Copy out lines with the word "agent" from the material that follows.

BEGIN Records for processing

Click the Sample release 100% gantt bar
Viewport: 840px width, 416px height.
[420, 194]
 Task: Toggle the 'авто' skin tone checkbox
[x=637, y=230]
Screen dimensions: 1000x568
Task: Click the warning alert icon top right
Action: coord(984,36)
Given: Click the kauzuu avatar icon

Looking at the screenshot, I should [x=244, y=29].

END Records for processing
BEGIN Records for processing

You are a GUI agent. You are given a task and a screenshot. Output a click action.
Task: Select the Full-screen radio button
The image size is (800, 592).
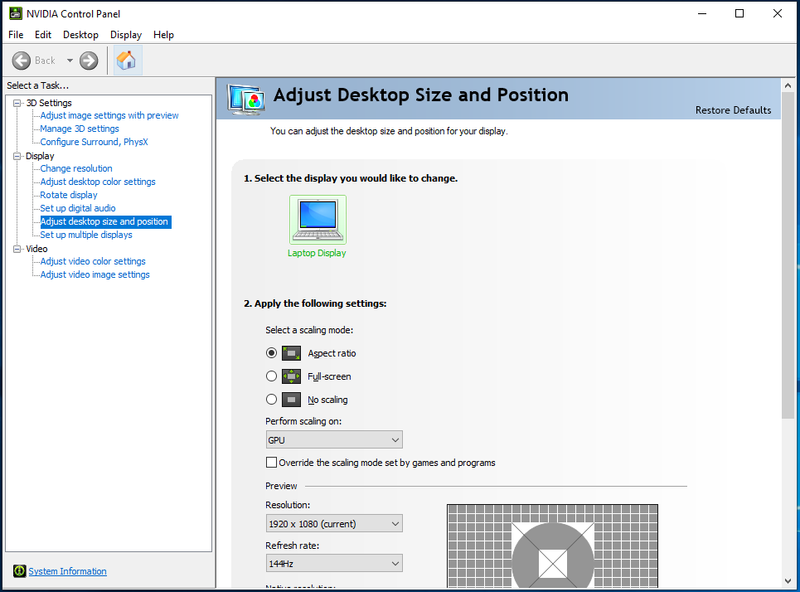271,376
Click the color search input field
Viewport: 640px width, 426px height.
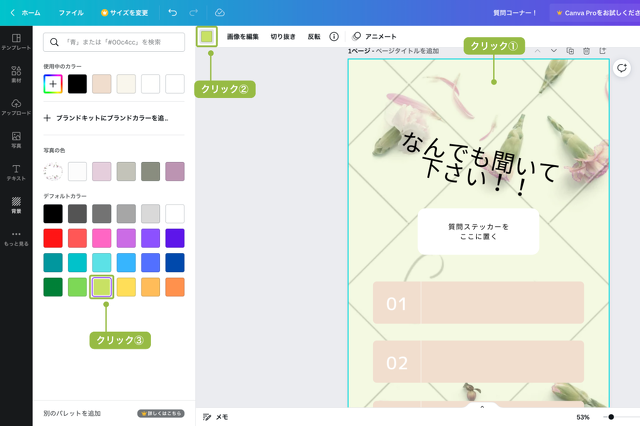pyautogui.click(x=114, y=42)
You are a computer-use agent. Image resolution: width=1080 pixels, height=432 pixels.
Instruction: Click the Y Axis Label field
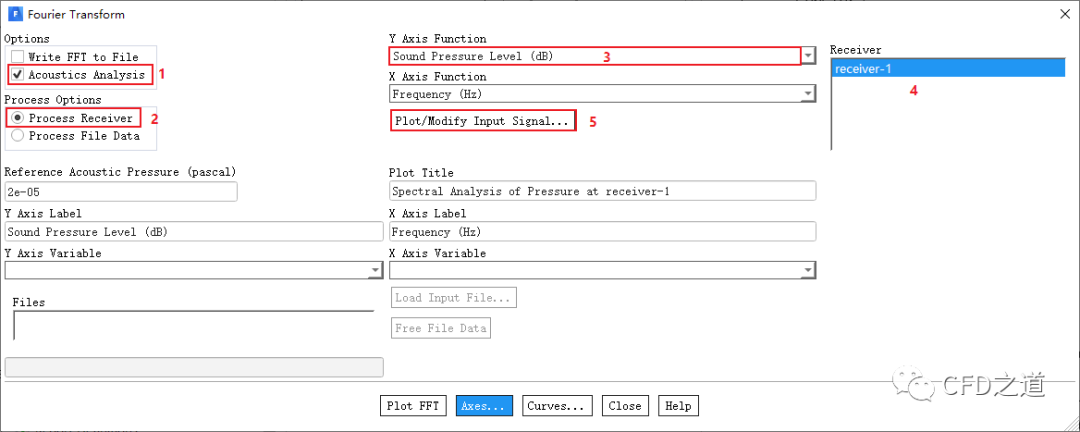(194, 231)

END Records for processing

## Result of this exercise
You are a GUI agent. You are given a task and a screenshot. Output a click action.
You are a computer-use agent. Image resolution: width=1080 pixels, height=432 pixels.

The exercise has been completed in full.